EXERCISE REQUIREMENTS:
• 1. Reproduce the HMRC passage below from "HMRC’s primary purpose" to "walking on eggshells.".
• 2. In the HMRC passage below, what percentage of HMRC's workforce could immediately work remotely when the country went into lockdown?

*** DOCUMENT PASSAGE ***

HMRC has been at the forefront of the government’s response to the coronavirus (COVID-19) and the extraordinary challenges being faced by millions of individuals and businesses.

According to HMRC:

The department successfully developed and implemented schemes at unprecedented speed to deliver financial support to more than 12 million employed and self-employed workers via the Coronavirus Job Retention Scheme and the Self-Employment Income Support Scheme. In addition, it has implemented more than 60 provisional policy changes or easements to help respond to the impact of coronavirus.

The operational priority has been to deliver the government support that aims to protect people’s livelihoods and help businesses get through this difficult time financially. Now the department is seeking to build on what it has learned during the pandemic about large scale delivery and the citizens and businesses it serves as the country emerges from the pandemic. The IT which underpinned the coronavirus support schemes was designed, built and delivered from kitchen tables and spare bedrooms; busy customer service staff answered queries remotely from their own homes for the first time; and 90% of HMRC’s 60,000 workforce were able to immediately work remotely to help stop the spread of the virus when the country went into lockdown.

Now that the initial government support response to coronavirus is coming to an end – for example, the closing down of the furlough and self-employed support schemes – it will be interesting to see what other support schemes HMRC may be required to create.

Much will depend – not only on the ability of HMRC to deliver – but the Treasury’s willingness to endorse the required government funding for such schemes.

In their closing remarks HMRC concluded:

HMRC’s primary purpose is to collect the money that pays for the UK’s vital public services and pay out the correct financial support to those who are entitled to it, and as we emerge from the pandemic, the department will carry out this vital work in a way that is sensitive to customers’ altered needs and the challenges they face.

Hopefully, this can be interpreted as a tread-lightly approach; much of the UK business sector is already walking on eggshells.

Employer obligations to employees working at home

It may surprise many smaller employers with staff working from home that they still have health and safety responsibilities. The following notes published by ACAS should be considered:

Employers should:

  • talk to their employees and workers about how they might improve working from home arrangements
  • continue to consider which roles and tasks can be done from home – this might involve doing things differently and not assuming a role cannot be based at home
  • support employees to adjust to remote working
  • consider individual employees' needs, for example anyone with childcare responsibilities, a long-term health condition or a disability
  • write down the arrangements that have been agreed so everyone's clear

Health and Safety concerns

By law, employers are responsible for the health and safety of all employees, including those working from home.

*** End of DOCUMENT PASSAGE ***
*** DATA UNDER STUDY ***

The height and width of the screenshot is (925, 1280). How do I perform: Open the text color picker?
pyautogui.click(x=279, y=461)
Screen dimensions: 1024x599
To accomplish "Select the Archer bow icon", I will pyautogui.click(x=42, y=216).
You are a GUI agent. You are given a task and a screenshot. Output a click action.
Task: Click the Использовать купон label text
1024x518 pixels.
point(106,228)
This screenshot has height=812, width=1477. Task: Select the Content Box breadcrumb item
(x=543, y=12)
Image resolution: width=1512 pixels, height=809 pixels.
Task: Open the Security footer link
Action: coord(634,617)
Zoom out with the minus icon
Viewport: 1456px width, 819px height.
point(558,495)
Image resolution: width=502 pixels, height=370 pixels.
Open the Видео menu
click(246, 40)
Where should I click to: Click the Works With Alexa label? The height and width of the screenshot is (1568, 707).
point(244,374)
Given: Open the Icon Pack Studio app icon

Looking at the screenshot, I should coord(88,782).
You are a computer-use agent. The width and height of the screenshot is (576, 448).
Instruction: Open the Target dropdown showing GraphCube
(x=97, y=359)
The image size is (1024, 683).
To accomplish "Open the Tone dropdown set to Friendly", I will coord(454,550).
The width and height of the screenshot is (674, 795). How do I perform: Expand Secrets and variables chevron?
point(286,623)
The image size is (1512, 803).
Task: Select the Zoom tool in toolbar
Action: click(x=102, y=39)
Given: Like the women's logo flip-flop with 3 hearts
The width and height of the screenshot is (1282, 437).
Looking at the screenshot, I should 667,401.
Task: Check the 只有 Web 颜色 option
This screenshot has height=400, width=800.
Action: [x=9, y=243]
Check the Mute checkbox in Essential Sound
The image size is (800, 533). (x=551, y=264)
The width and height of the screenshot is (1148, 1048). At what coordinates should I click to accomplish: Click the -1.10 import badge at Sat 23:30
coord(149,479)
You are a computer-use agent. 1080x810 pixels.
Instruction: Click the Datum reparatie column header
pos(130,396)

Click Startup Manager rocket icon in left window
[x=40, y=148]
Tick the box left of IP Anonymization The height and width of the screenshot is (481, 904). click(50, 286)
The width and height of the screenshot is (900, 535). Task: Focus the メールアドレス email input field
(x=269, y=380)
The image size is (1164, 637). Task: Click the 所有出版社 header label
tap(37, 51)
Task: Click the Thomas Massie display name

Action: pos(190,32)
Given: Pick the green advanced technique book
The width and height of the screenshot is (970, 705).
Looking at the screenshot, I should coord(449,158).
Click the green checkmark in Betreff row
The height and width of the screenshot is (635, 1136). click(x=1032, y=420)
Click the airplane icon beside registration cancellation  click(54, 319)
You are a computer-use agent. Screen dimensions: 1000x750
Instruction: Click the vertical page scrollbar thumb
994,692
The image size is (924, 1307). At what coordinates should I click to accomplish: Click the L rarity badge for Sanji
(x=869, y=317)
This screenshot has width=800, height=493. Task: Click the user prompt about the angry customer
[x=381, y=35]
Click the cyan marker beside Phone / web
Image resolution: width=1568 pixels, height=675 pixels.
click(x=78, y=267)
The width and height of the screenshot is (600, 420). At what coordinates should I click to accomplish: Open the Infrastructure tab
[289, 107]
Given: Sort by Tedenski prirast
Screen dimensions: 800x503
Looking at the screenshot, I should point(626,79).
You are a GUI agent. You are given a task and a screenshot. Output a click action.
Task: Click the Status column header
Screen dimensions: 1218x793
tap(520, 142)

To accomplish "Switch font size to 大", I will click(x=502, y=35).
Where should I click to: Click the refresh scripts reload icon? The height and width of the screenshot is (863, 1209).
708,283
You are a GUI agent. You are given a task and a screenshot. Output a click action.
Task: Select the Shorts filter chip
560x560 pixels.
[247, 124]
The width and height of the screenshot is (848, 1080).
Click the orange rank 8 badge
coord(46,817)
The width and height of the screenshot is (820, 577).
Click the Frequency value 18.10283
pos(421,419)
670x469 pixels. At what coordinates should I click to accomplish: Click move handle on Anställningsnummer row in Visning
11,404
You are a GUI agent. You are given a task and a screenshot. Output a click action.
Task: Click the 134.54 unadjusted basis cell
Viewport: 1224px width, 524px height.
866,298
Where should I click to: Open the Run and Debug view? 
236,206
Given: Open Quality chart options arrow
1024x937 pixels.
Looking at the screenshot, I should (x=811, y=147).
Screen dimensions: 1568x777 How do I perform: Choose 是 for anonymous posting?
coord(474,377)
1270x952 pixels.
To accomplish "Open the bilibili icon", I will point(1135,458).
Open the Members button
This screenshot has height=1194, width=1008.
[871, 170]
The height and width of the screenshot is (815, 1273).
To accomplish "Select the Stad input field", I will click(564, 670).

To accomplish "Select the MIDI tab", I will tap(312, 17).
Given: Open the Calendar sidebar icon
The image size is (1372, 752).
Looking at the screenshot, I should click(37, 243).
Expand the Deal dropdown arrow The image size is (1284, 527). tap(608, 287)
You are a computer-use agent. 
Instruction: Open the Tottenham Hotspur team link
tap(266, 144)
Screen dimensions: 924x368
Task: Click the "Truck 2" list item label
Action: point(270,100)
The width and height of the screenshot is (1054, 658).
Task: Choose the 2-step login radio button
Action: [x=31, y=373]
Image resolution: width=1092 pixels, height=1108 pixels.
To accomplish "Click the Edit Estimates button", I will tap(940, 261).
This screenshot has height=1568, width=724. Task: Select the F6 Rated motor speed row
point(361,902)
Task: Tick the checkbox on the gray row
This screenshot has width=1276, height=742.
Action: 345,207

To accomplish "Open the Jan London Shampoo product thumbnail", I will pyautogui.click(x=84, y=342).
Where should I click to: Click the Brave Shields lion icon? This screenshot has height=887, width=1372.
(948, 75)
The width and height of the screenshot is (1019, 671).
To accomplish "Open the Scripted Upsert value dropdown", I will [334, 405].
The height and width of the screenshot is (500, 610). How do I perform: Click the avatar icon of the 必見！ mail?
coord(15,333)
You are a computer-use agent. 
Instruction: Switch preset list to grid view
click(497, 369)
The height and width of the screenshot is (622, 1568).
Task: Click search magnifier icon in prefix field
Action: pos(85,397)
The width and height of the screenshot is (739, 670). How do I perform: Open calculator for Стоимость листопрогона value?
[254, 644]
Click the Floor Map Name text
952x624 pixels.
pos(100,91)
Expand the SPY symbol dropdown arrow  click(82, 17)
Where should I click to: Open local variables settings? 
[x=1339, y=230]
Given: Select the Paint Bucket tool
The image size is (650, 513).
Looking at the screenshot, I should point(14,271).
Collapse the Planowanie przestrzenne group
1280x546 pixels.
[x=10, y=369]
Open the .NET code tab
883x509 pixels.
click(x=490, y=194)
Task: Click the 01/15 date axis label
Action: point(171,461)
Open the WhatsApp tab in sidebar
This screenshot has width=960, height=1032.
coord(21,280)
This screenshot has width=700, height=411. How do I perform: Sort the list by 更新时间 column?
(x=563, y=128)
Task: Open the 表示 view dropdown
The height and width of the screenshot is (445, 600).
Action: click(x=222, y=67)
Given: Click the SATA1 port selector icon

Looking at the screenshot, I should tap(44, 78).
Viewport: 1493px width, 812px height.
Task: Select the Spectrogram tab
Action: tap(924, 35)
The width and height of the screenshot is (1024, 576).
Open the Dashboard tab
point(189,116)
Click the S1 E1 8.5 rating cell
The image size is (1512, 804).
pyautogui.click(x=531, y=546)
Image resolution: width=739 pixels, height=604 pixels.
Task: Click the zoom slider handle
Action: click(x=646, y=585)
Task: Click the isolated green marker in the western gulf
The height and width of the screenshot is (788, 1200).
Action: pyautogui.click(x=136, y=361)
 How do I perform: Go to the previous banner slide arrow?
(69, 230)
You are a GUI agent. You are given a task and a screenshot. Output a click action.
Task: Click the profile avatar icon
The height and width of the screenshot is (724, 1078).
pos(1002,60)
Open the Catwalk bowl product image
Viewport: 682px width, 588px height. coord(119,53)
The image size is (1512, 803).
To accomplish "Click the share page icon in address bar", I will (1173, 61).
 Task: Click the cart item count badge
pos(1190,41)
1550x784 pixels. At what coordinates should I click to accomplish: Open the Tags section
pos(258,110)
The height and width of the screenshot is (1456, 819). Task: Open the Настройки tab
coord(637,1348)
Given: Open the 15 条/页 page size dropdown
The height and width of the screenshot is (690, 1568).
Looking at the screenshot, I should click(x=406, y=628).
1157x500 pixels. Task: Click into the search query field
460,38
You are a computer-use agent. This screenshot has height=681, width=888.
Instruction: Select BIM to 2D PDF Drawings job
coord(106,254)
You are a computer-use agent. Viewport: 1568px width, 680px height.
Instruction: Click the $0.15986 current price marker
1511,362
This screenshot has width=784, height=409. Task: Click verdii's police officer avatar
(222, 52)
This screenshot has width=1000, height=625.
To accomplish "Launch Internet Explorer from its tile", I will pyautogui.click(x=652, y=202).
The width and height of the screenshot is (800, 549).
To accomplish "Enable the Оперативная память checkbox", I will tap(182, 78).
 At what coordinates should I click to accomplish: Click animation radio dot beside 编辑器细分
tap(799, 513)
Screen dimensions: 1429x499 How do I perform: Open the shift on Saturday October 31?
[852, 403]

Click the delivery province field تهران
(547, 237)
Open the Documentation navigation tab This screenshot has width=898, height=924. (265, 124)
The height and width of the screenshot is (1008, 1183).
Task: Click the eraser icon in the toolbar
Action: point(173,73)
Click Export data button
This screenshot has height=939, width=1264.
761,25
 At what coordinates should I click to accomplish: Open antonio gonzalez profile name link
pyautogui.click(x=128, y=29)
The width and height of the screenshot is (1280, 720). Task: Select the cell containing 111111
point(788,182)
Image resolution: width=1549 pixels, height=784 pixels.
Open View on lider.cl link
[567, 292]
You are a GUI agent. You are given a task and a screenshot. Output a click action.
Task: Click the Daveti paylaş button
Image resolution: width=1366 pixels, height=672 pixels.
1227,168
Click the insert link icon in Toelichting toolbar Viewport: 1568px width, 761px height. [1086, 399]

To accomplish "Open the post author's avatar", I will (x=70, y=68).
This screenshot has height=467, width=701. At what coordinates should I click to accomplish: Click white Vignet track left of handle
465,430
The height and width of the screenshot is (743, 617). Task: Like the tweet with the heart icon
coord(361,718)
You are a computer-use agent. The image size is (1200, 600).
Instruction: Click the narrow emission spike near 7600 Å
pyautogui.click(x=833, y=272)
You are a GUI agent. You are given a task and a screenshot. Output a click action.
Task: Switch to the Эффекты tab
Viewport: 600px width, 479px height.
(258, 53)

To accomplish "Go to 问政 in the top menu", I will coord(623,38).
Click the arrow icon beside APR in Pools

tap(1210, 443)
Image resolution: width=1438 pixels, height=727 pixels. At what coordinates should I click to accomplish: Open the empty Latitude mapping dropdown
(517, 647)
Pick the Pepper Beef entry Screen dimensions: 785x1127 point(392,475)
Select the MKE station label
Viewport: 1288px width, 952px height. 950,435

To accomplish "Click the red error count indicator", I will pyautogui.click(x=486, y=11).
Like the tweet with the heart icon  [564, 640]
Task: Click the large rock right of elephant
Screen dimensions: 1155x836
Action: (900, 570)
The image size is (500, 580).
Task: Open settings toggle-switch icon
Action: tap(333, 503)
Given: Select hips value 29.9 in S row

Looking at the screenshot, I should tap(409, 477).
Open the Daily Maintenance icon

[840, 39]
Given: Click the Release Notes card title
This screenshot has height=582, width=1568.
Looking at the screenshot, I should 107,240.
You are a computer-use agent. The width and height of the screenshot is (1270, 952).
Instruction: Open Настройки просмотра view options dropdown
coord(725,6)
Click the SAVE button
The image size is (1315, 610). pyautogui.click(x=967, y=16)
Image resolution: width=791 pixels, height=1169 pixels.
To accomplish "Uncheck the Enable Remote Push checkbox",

*** End of DATA UNDER STUDY ***

TASK-BY-TASK ANSWERS:
• 1.
HMRC’s primary purpose is to collect the money that pays for the UK’s vital public services and pay out the correct financial support to those who are entitled to it, and as we emerge from the pandemic, the department will carry out this vital work in a way that is sensitive to customers’ altered needs and the challenges they face.

Hopefully, this can be interpreted as a tread-lightly approach; much of the UK business sector is already walking on eggshells.

• 2. 90% of HMRC's 60,000 workforce.